There exist already cards that will do this, that are even PCI (CPCI, though.) They tend to be crazy expensive despite relatively inexpensive parts, as has already been noted. They also tend to be surrounded in marketing gobbledy-gook that makes it impossible to determine the true capabilities of the equipment without getting a 'sales engineer' to cut through the BS and tell you what the card actually does. And as a last nail in the coffin, typically these boards are part of larger "architectures" which are impossible to purchase in individually useful or programmable components. ("OH! You want the SOFTWARE LICENSE, then, as well! That's a separate contract and price sheet!")
We here in the Asterisk community sometimes fail to see the larger possibilities that surround us, and focus only on what the hobbyist or single IT person working alone can afford and understand. The telephony hardware market is huge, and has an impressive array of vendors producing some really nice cards. Alas, most of them are overpriced because of the niche nature of some of this gear - if you spend $300,000 developing the hardware, software, and certifications for a card then you can't charge $750 for it, even though that might be the cost of the chips and manufacturing.

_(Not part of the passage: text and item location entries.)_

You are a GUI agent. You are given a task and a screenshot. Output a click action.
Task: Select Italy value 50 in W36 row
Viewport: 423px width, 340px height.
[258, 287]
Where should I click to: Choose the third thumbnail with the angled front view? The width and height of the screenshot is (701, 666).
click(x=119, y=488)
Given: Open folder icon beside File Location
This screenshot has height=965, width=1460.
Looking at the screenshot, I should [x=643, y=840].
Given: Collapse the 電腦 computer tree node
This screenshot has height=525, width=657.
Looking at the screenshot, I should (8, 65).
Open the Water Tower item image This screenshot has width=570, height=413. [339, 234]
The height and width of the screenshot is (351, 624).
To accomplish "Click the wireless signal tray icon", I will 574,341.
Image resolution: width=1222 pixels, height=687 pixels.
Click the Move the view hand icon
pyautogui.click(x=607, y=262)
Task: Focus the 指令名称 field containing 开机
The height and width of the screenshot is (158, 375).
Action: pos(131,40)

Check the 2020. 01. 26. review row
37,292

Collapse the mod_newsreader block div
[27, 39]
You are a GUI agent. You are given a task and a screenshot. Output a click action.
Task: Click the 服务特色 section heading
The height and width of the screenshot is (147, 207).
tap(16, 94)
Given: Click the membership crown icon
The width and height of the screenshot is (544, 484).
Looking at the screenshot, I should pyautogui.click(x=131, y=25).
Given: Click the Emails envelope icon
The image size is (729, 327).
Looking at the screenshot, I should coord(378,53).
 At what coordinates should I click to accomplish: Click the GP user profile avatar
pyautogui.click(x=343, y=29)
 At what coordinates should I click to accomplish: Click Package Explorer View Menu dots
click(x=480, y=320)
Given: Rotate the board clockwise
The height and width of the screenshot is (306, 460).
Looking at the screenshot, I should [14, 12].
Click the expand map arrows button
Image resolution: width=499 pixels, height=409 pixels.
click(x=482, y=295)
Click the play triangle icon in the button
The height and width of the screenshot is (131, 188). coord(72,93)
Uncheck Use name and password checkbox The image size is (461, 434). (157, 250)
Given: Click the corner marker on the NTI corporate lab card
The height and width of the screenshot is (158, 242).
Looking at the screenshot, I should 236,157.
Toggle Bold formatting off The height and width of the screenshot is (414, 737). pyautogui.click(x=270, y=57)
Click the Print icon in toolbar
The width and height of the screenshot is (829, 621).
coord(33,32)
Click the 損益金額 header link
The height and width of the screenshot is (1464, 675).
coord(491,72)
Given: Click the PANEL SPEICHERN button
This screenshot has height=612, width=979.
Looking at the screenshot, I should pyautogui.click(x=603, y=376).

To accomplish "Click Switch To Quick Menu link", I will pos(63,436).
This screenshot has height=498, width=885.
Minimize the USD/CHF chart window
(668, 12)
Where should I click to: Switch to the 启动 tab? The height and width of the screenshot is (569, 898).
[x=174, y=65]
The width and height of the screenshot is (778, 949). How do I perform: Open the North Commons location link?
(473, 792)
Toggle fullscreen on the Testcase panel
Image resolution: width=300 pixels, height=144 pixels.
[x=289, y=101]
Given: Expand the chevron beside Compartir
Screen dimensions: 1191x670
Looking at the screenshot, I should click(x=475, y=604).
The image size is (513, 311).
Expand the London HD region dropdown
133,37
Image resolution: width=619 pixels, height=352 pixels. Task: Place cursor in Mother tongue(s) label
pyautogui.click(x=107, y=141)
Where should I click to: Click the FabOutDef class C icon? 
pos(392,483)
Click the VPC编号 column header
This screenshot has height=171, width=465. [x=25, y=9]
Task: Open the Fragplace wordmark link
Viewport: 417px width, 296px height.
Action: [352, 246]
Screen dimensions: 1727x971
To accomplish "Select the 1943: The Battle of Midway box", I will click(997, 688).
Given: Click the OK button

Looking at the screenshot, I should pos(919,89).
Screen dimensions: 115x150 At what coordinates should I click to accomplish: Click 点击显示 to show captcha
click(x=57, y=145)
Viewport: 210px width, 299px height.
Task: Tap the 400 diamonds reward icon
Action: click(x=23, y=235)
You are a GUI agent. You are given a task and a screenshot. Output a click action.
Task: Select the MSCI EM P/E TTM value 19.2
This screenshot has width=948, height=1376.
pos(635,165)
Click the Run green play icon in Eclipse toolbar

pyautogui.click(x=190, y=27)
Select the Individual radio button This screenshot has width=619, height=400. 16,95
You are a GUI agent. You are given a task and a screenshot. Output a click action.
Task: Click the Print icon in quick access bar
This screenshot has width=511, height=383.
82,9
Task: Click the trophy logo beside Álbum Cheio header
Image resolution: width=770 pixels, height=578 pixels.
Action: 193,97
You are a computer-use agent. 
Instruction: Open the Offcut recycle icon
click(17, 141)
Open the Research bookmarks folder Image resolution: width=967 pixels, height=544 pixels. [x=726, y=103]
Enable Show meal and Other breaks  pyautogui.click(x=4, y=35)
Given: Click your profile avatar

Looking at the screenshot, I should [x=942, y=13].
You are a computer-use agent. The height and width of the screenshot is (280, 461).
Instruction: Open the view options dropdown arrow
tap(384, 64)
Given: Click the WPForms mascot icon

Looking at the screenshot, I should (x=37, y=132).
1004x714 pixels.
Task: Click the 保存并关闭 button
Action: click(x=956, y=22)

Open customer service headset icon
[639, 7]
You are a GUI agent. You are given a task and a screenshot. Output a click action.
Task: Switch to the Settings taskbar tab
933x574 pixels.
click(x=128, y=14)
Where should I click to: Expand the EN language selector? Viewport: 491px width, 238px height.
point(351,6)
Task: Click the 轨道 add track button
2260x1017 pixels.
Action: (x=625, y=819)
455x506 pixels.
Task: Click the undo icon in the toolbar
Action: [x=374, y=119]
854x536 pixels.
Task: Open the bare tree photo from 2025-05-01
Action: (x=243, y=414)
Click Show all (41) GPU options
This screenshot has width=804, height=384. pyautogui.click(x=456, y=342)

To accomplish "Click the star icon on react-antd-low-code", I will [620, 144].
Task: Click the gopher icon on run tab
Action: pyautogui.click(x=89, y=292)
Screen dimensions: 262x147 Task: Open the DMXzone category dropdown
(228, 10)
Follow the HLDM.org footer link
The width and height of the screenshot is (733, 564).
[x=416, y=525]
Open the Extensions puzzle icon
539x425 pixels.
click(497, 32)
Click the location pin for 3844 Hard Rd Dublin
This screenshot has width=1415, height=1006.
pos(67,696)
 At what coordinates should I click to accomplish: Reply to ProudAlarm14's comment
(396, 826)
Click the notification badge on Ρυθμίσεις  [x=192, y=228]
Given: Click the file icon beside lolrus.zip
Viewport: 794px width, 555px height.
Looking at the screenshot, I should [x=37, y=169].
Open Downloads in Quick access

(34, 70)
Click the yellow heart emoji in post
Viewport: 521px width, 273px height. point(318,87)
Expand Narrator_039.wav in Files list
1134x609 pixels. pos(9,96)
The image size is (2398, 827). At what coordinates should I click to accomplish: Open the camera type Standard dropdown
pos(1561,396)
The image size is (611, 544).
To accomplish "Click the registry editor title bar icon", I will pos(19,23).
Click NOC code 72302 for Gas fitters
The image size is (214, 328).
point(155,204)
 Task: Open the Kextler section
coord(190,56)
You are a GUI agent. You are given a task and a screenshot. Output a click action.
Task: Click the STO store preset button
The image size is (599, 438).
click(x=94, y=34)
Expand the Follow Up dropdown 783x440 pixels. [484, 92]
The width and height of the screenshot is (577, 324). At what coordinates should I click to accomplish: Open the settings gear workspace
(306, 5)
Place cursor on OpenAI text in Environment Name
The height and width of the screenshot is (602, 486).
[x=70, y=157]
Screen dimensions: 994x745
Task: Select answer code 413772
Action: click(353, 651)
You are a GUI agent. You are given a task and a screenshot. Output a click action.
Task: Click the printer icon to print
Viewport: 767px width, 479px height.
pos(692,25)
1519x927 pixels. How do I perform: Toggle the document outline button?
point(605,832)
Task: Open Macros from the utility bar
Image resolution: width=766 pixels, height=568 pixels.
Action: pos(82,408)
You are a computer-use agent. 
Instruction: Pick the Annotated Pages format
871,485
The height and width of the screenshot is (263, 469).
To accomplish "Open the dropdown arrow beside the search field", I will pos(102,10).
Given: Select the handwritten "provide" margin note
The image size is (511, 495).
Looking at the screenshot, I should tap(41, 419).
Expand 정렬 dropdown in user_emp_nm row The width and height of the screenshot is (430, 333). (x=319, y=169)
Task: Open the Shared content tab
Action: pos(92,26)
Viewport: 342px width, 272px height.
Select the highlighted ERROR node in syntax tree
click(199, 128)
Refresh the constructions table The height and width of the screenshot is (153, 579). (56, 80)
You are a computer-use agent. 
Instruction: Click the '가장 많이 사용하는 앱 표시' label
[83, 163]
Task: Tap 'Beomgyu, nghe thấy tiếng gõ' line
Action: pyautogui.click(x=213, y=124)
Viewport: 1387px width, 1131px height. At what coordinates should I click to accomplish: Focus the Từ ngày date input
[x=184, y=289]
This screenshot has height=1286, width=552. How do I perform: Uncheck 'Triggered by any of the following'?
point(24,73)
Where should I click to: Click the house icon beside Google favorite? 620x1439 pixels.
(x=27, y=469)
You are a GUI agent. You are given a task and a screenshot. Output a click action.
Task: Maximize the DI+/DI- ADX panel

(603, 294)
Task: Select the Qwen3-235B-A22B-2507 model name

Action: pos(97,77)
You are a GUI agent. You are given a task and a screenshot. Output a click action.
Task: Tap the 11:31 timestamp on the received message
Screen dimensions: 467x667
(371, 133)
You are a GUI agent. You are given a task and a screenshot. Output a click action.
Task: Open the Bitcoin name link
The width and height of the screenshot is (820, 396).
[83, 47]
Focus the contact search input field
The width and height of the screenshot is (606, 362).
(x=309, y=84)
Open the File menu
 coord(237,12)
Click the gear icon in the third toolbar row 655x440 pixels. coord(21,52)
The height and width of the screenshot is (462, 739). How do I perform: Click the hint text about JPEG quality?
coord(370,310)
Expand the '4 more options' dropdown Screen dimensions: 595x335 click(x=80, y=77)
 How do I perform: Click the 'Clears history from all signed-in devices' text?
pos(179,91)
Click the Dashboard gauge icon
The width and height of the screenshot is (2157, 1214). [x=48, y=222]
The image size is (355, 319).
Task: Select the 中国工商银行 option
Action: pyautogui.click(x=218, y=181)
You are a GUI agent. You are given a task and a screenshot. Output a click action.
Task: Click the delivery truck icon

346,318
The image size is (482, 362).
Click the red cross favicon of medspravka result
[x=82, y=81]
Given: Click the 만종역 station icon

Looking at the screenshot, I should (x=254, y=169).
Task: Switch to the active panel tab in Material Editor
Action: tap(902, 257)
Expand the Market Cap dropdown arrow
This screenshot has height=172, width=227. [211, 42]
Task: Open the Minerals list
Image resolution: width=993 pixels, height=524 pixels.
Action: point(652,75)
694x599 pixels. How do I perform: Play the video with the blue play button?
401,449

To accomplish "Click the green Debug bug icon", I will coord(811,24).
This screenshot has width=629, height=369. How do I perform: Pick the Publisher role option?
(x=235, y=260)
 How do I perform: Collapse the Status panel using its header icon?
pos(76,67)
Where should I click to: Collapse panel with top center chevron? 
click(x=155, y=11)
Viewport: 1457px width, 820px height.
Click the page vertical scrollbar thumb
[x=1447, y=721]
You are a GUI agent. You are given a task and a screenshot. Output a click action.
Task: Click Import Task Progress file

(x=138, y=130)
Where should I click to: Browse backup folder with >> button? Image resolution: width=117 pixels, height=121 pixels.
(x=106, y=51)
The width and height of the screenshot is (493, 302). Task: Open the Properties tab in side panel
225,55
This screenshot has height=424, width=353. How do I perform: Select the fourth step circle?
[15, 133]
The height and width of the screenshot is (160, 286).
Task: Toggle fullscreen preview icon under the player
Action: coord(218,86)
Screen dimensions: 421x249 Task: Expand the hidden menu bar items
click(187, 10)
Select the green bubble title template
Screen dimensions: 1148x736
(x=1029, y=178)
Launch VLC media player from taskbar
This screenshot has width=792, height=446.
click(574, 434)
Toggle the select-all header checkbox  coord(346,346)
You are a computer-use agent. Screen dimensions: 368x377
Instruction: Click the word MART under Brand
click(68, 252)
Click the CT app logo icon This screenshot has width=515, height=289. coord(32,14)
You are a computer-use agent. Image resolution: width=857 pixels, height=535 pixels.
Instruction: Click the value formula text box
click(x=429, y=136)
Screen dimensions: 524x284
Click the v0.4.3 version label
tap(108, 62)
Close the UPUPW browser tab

We (the * community) have this single-minded focus because of the items I mention in paragraph 1. If it's too difficult to understand, purchase, or if it's too much money to afford experimentation, we won't use it. That's a shame, since I think there could be some really cool parallel-CPU stuff done with third party cards (encryption, transcoding, echo cancellation, faxing) if they became more available and approachable by the open-source community. Look at the neat stuff that OpenBSD does with the PCI-based encryption cards.
I expect a DS-3's worth of physical and transcoding traffic can be pushed through a PCI bus machine and into Asterisk, if the appropriate amount of 'real' development was put towards the effort. ('real' in this context equals a team of developers working full time, for money.) I have some doubts if it could be marketed and sold in a cost-effective manner by anyone other than Digium at this point, though, so it's a moot point.
There have been discussions here on this list already on the availability of boards like SBEI's channelized DS-3 card (they've been a reasonably approachable vendor.) All that we need is what Andrew describes (a few high-end DSP's on a card) and the software extensions to glue all of that into Asterisk. Markets exist for such a combination(I know - I've been in three firms now that would have bought such a system) but the real revenues are out there in the land of slick salespeople and big trade show booths, which jack up the prices out of the range where anyone running Asterisk would be interested. I think if that could be delivered for $5000 (not including the PC) then there would be some buyers. Compare against buying a used (not new) Cisco DS-3 card for a 58xx or a Quintum or a Nuera with the same capacity. I will say that the big problem with this whole discussion is that when you reach DS-3 levels, running PRI just isn't elegant (but certain it's possible.) Implementing SS7 on Asterisk is a much larger issue, and more fraught with danger. That being said, I can also get M-13 DS3-to-T1 muxes pretty cheap these days, so just the space savings of a DS3 into a single Asterisk box still makes it look appealing versus a slew of PRI's and associated card madness.
I don't expect any real comments to come out of this post, and I'm uncertain why I even made it. The people reading this list (you know who you are - Hi, guys!) who have an interest in high-density Asterisk installations have not and will not ever post to this list directly. There are dozens of companies in this situation (ssssssh! It's a secret that they run Asterisk! What embarrassment that an RBOC was using <gasp> OPEN SOURCE!) and it's a shame that this type of platform will not be developed due to everyone's reluctance to practice what they preach with open source information.
Anyone want to fund an egg or a chicken?